Once you have reviewed the listing below, restate it word for word.
RECORDS FOR THIS TASK below:
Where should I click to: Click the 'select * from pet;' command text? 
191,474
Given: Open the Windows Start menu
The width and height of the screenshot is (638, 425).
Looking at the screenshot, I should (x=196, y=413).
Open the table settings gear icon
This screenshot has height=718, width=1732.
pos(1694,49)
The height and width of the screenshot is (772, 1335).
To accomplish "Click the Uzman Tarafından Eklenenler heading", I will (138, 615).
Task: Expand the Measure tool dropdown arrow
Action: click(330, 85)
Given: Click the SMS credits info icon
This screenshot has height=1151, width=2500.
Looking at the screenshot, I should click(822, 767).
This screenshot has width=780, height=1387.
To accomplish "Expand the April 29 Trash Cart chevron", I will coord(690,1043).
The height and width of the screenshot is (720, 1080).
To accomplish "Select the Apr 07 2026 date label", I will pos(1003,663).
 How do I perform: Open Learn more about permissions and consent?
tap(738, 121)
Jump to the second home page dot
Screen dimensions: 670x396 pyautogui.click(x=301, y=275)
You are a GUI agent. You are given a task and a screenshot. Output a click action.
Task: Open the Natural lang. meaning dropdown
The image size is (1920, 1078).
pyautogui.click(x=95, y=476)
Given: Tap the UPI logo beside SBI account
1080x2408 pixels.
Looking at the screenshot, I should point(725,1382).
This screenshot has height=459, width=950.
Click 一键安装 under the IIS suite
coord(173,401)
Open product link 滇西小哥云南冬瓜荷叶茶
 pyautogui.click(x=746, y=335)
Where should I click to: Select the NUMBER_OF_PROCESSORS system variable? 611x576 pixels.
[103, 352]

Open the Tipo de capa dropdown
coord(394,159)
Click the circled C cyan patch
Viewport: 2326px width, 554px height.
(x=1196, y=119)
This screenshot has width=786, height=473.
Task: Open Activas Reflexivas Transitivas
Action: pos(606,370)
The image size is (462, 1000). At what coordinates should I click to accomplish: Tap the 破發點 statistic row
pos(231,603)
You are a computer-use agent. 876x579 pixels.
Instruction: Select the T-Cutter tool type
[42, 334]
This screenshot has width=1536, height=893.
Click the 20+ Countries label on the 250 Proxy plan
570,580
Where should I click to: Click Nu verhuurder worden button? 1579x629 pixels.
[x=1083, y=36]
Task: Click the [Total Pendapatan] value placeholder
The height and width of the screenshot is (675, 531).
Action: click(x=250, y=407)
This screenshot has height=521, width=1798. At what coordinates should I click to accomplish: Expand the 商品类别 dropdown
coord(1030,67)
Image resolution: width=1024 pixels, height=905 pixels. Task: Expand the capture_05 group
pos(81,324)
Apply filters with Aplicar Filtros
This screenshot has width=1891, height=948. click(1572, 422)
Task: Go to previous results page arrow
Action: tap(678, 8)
End of RECORDS FOR THIS TASK.
**OUTPUT FOR THIS EXERCISE**
Where should I click to: Click the 'select * from pet;' command text? 
191,474
Given: Open the Windows Start menu
The width and height of the screenshot is (638, 425).
Looking at the screenshot, I should (x=196, y=413).
Open the table settings gear icon
This screenshot has height=718, width=1732.
pos(1694,49)
The height and width of the screenshot is (772, 1335).
To accomplish "Click the Uzman Tarafından Eklenenler heading", I will (138, 615).
Task: Expand the Measure tool dropdown arrow
Action: click(330, 85)
Given: Click the SMS credits info icon
This screenshot has height=1151, width=2500.
Looking at the screenshot, I should click(822, 767).
This screenshot has width=780, height=1387.
To accomplish "Expand the April 29 Trash Cart chevron", I will coord(690,1043).
The height and width of the screenshot is (720, 1080).
To accomplish "Select the Apr 07 2026 date label", I will pos(1003,663).
 How do I perform: Open Learn more about permissions and consent?
tap(738, 121)
Jump to the second home page dot
Screen dimensions: 670x396 pyautogui.click(x=301, y=275)
You are a GUI agent. You are given a task and a screenshot. Output a click action.
Task: Open the Natural lang. meaning dropdown
The image size is (1920, 1078).
pyautogui.click(x=95, y=476)
Given: Tap the UPI logo beside SBI account
1080x2408 pixels.
Looking at the screenshot, I should point(725,1382).
This screenshot has height=459, width=950.
Click 一键安装 under the IIS suite
coord(173,401)
Open product link 滇西小哥云南冬瓜荷叶茶
 pyautogui.click(x=746, y=335)
Where should I click to: Select the NUMBER_OF_PROCESSORS system variable? 611x576 pixels.
[103, 352]

Open the Tipo de capa dropdown
coord(394,159)
Click the circled C cyan patch
Viewport: 2326px width, 554px height.
(x=1196, y=119)
This screenshot has width=786, height=473.
Task: Open Activas Reflexivas Transitivas
Action: pos(606,370)
The image size is (462, 1000). At what coordinates should I click to accomplish: Tap the 破發點 statistic row
pos(231,603)
You are a computer-use agent. 876x579 pixels.
Instruction: Select the T-Cutter tool type
[42, 334]
This screenshot has width=1536, height=893.
Click the 20+ Countries label on the 250 Proxy plan
570,580
Where should I click to: Click Nu verhuurder worden button? 1579x629 pixels.
[x=1083, y=36]
Task: Click the [Total Pendapatan] value placeholder
The height and width of the screenshot is (675, 531).
Action: click(x=250, y=407)
This screenshot has height=521, width=1798. At what coordinates should I click to accomplish: Expand the 商品类别 dropdown
coord(1030,67)
Image resolution: width=1024 pixels, height=905 pixels. Task: Expand the capture_05 group
pos(81,324)
Apply filters with Aplicar Filtros
This screenshot has width=1891, height=948. click(1572, 422)
Task: Go to previous results page arrow
Action: tap(678, 8)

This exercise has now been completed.